不壊の槍は折られましたが、何か?

ミステリ書評家のブログのはずだが……。

道具屋殺人事件/愛川晶

道具屋殺人事件──神田紅梅亭寄席物帳  [ミステリー・リーグ]

道具屋殺人事件──神田紅梅亭寄席物帳 [ミステリー・リーグ]

 落語界を舞台とした怪事件を描く中編集。視点人物である若妻の亮子、その夫で落語家・寿福亭福の助がワトソン役を務める(ただし後述するように、福の助の役割はかなり特殊である)。探偵役を務めるのは、福の助の師匠で、引退した名人・山桜亭馬春である。福の助や亮子から報告を受けると、彼はすぐに真相を看破する。ところが病により半身不随なうえに言葉も不如意なので、身振り手振りで福の助に真相を伝えることになる。横で見ている亮子にはそれが何を意味するかよくわからないが、福の助はわかるので、彼はその推理を関係者の前に持ち帰り、そこで初めて真相をわかるように発表する。
……とここまでなら、名探偵の推理をワトソン役がリリースするというだけである。これはたとえば三毛猫ホームズ辺りも同様で、作例は多くもなかろうが稀というわけでもないはずだ。しかし本書はさらにまだ先がある。
 師匠の推理を理解した福の助はまず、それを一般客もたくさん入っている高座で、落語(それも古典落語!)をしながら、関係者にはわかるような形でそれとなく提示するのである。
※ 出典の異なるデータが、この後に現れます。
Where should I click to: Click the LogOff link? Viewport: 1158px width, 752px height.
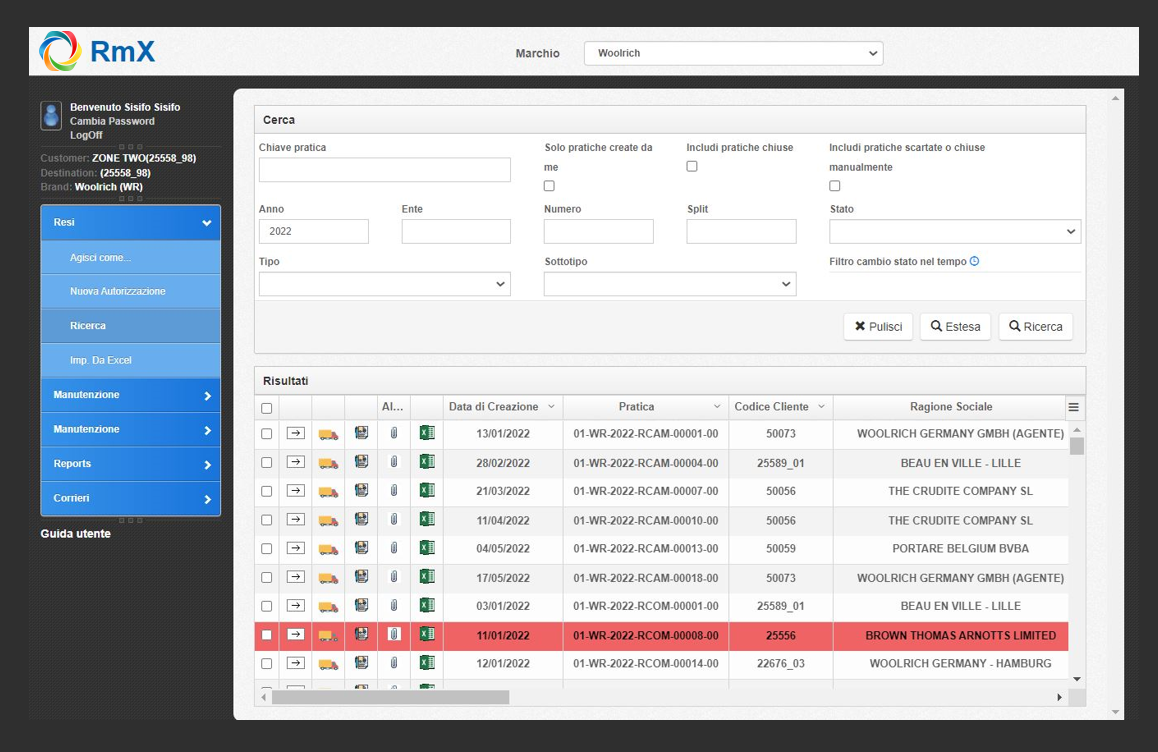86,135
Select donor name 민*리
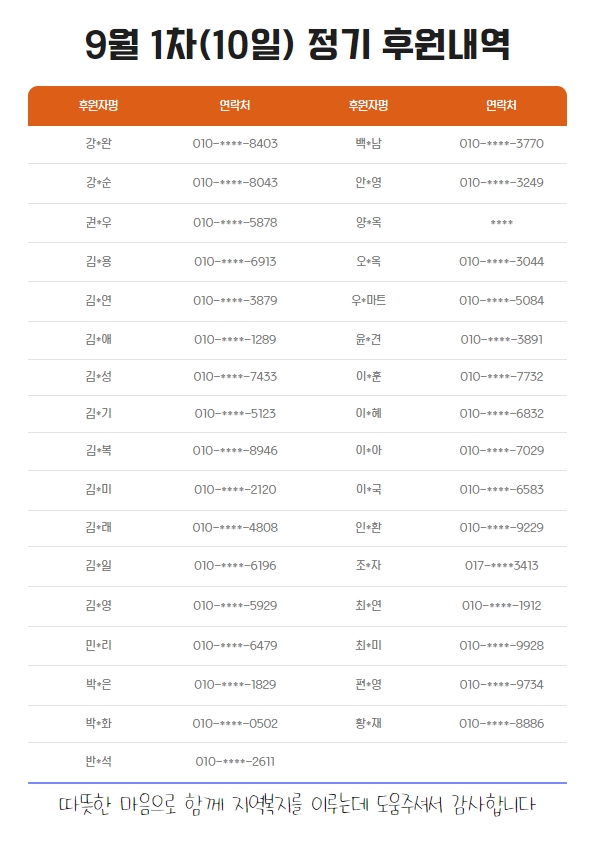The height and width of the screenshot is (842, 595). (x=98, y=645)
この段階では、関係者と亮子こそピンと来るのだが、読者に対してはまだ明快な説明がない、高座の後にやっと、福の助と亮子が細かな注釈を始め、読者にも推理と真相が理解できるのである。
 この迂遠なルートは、しかし本当に手が込んでいて素晴らしい。古典落語と推理が有機的に結合しており、演目の構造が謎・推理・真相を見事に隠喩しているのは圧巻である。事件そのものも複数のプロットが絡み合い、なかなか複雑だし、恐るべきことに落語についても、新しいサゲを持ち出してくるなど徹底的にこだわるのだ。これは極めて強い思い入れと高度なテクニックを要する技であり、正直圧倒された。
 謎・推理・真相も水準以上だが、本書を佳品たらしめているのは、疑いもなくこの特殊な構造である。本格ファンには強くおすすめしたい。